Back to the Chair - Round 1 and 2

June 24 2019 - After my CT results showing the cancer had spread to both my lungs, oral chemo was off the table. As noted in my past post it took a lot for me to agree to have IV chemo treatment again; I just had enough and I didn't think I could do it any longer in that very moment....well I was wrong, I can do it, I can fight.

The scary part this time is, I don't know how many rounds I'll be receiving or if it'll even work? The plan is to do two rounds (which is 6 weeks; Chemo Day 1, chemo day 8, rest a week) and then have a repeat CT scan. I'm very nervous that this treatment, like the others, isn't going to work again, but I have to give it a shot - I can't have any "what if's" hanging over my head.


On April 25th, at 815am I started my new treatment plan at Bluewater Health in Sarnia. The treatment "cocktail" has me on a very harsh chemo drug called Cisplatin and a "softer" (if you will) drug in comparison called Gemcitabine. These two drugs will be administered on Day 1 through IV, along with my anti nausea pills and steroids; yep the steroids are back into play.

Today is a day full of emotions. I'd be lying if I said I didn't want to scream and cry all over again - does the answer yet exist? Why is this happening to me? Why am I having to go through all of this AGAIN?


Still nothing.


My blood work is showing good counts; so I'm ready to go - I've been called back to pick a "chair". No surprise I've picked the same chair, when available, every time; it's like home anymore when I take a seat.
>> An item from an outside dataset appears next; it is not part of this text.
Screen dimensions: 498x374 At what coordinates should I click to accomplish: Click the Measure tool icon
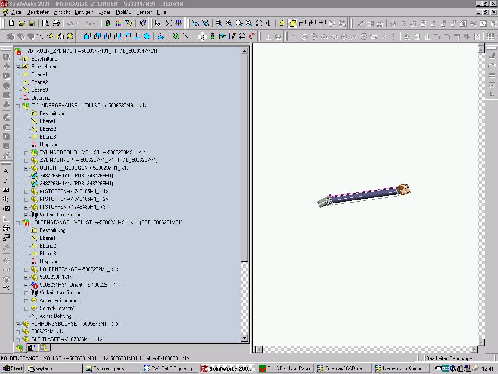coord(158,23)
It's great to see all the familiar faces of the nurses and volunteers, but also upsetting. I hit that damn gong, not only once, but twice - I was done with this place and done with treatment - everything was supposed to go as planned. Why, dammit, why. It's no ones fault, but I can feel the "awe poor girl" behind every "hello, nice to see you" in the chemo suite - even I am feeling sorry for myself.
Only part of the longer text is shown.